Sciences sociales de l’enfance

Wilfried Lignier, chargé de recherche CNRS

Julie Pagis, chargée de recherche CNRS

S2 – 1,5 crédits

Puisque « le point de vue échappe à l’objet », on ne devrait jamais décréter a priori que tel ou tel aspect du monde qui nous entoure échappe, en lui-même, au regard des sciences sociales. D’un autre côté, peut-on oublier cette sorte de division spontanée du travail intellectuel qui veut que certains objets, pré-construits en société, paraissent pour ainsi dire relever naturellement de certaines disciplines (ou ensemble de disciplines) - et pas d’autres ? De ce point de vue, c’est peu dire que l’étude l’enfance n’appartient pas aux sciences sociales.
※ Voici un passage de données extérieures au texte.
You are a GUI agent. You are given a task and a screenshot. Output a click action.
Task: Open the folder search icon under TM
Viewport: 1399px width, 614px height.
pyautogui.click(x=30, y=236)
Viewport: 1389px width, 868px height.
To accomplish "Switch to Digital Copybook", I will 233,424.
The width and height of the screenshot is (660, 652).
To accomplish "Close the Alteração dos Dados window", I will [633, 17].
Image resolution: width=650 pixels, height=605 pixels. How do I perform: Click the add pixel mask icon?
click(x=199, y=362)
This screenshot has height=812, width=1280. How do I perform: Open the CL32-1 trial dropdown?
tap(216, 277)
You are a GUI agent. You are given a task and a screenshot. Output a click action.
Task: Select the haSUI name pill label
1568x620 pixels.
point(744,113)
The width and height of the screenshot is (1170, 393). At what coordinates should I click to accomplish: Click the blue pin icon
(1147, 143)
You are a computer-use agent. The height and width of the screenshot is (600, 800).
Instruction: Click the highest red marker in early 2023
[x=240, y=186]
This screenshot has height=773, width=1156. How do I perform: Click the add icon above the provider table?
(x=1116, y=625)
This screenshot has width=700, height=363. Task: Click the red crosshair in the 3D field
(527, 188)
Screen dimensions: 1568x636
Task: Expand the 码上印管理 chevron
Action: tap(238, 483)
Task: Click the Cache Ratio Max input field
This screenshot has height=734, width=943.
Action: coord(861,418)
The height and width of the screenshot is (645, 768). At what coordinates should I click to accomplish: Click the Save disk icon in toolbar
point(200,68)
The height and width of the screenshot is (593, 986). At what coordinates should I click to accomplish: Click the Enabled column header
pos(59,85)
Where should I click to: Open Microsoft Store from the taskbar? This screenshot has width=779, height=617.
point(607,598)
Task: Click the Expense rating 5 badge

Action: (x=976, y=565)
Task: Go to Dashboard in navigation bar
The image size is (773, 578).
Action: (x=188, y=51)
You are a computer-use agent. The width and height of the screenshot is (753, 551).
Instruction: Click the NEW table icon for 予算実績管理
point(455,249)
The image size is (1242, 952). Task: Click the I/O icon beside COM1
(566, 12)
Lorsqu’il s’agit de parler publiquement (c’est-à-dire, entre autres, légitimement) des enfants, lorsqu’il s’agit d’expliquer comment ils grandissent, pourquoi ils pensent comme ils pensent, ou encore ce qui les pousse à agir, on attend bien moins le sociologue, le politiste, l’historien ou l’anthropologue que les divers « psy », les chercheurs en sciences cognitives, médicales ou bilogiques. Les sciences sociales n’auraient-elles rien à dire sur l’enfance et les enfants ? Elles n’ont en tout cas pas tout à fait rien dit. La vocation de ce séminaire est avant tout d’étayer ce constat, textes à l’appui. Au-delà, il s’agit de proposer un lieu pluridisciplinaire, où sont exposées et discutées des recherches aussi bien classiques que récentes, et où peuvent se forger des recherches à venir. L’enjeu est de décloisonner l’étude de l’enfance et de la socialisation, en partant du principe qu’un ensemble de travaux, certes dispersés par des inscriptions disciplinaires variées (sociologie, anthropologie, histoire, science politique, mais aussi sociolinguistique et psychologie culturelle), contribuent de fait à la constitution de véritables sciences sociales de l’enfance. Ce séminaire sera aussi l’occasion d’envisager l’enfance sans oublier qu’il s’agit d’une réalité historiquement et socialement différenciée, qu’elle demeure cadrée par des dynamiques institutionnelles, qu’elle est constamment informée par des enjeux d’éducation et de reproduction, ou encore qu’elle appelle des méthodes d’enquêtes diversifiées et réflexives. Le séminaire est ouvert à des étudiants depuis la L3 jusqu’au Doctorat.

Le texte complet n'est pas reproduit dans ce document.